Flap away, little dude

Friends List Flappy Birds

I will never love any game with the same intensity and obsessiveness that I have poured into Flappy Bird.

Released in May 2013, it wasn’t until early 2014 that most people became aware of the game’s existence. By the end of January 2014, Flappy Bird became the most downloaded game on the App Store. Less than two weeks later, the game’s creator, Dong Nguyen, would delete it following mass outcry over allegations of plagiarized gameplay mechanics and designs. Hundreds of Flappy Bird clones would take the original game’s place and, because the core design mechanic was so easy to recreate, often times the cloned version of the game would be technically superior.

Of course, they were still clones. If you wanted to keep the original game, you couldn’t delete the app. With each new iOS update, the threat of losing Flappy Bird loomed, but never happened. When Apple released iOS 11 earlier this year, the company confirmed that developers would have to update their apps to ensure they would be supported by a 64-bit processor; this allowed Apple to rid the App Store of dead apps. If a developer didn’t update the app or game in question, like Flappy Bird, it could be deleted. If you planned to update, you had to prepare to send one last farewell to Flappy Bird. If you didn’t update, Flappy Bird would remain alive and well.

I suspect Flappy Bird means more to me than most people. I don’t think that Flappy Bird is the best game in the world, nor would I ever try to argue that it’s the best mobile title I’ve ever played. (That award belongs to Simogo’s Device 6.) But for someone like myself, who deals with pretty regular, mild panic attacks and finds comfort in repetition, Flappy Bird became a go-to coping mechanism.

Out of all the coping mechanisms in this modern, internet-enabled world, why would I turn to a game about a bird trying to fly through a series of pipes? Flappy Bird’s main gameplay hook, which many people found to be frustrating, was soothing for me. I had to tap the screen at just the right time and, the more I played, the calmer I felt. I could focus all of my attention on tapping, watching as the bird sailed through the clear blue sky behind him.

Tap. Tap. Tap tap tap tap. Tap. Tap tap. Tap.

When I played Flappy Bird, I went into a zone where everything I’d worried about a moment ago didn’t matter. Those concerns didn’t disappear, but I was able to push them to the back of my mind as I focused on the dopey, pixelated bird in front of me. That sense of calmness the game gave me became more medicative than anything else I had at the time and I came to rely on it.

Flappy Bird achieved that special magic trick of entertainment: it removed me from reality for the briefest of moments — just long enough to calm my panicked mind down, get my breathing under control and stop digging my nails into the palm of my hands, which I do whenever I’m in that position.

Over the years, I’ve tried to find a replacement app for Flappy Bird. I used Twitter and Instagram for a while, but the latter fed me disappointment over my life not being as glamorous as my friends’ and the former, well, there were people on Twitter who were more than happy to shout my inadequacies back at me. Neither of these feelings are ideal when you’re trying to cope with a pressing panic attack.
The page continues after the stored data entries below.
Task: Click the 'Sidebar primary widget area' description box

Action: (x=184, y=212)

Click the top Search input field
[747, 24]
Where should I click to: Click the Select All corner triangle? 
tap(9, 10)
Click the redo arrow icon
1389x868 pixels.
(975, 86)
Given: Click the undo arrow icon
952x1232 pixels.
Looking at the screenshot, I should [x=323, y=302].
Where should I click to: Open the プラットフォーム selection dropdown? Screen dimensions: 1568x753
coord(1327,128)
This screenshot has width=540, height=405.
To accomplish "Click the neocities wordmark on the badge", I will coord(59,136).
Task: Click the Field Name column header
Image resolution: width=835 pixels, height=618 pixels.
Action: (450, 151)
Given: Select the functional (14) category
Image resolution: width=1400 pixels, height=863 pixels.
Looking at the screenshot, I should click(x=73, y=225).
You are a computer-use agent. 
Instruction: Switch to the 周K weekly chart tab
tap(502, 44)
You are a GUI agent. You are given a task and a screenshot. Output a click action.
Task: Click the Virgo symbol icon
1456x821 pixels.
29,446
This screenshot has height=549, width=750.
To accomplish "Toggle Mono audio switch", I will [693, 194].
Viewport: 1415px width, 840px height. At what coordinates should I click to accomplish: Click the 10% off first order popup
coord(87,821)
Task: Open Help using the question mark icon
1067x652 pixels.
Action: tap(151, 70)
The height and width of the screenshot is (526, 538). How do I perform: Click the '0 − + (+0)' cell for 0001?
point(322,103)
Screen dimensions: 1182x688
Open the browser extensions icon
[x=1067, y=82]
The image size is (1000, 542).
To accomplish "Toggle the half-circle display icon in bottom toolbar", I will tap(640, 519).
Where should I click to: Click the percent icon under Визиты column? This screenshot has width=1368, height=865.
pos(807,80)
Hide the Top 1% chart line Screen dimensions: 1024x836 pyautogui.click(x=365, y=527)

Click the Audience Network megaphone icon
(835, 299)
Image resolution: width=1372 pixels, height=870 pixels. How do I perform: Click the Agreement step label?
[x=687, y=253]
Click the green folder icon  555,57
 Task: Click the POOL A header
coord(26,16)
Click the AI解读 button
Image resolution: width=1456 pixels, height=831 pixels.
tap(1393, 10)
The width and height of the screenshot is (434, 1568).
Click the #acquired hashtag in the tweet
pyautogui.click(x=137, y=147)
But Flappy Birdsafe, learnable, willing to just let me be gave me a faux sense of pride. “I’m good at this,” I would tell myself. “I can do this.”

It may seem strange to someone who doesn’t question themselves and their abilities — or literally anything and everything else — on a daily basis. Why would a half-decent score in Flappy Bird administer a feeling of accomplishment and pride? I couldn’t tell you, but that fleeting relief was enough to clear my head and let me continue with my day.

Countless other mobile games have come close to giving me the same euphoric sense of relief that Flappy Bird did — Doodle Jump is the closest I can think of — but even now, I haven’t been able to find a game with the same therapeutic sensation Flappy Bird provided.

Tap. Tap. Tap tap tap tap. Tap. Tap tap. Tap.

Flappy Bird finally died this year, and yes, most people forgot about it long ago. I never did, and I’ll spend a long time trying to find something that comes close. For now, I just want to give Flappy Bird the respect it deserves.

I don’t think it ever really got it.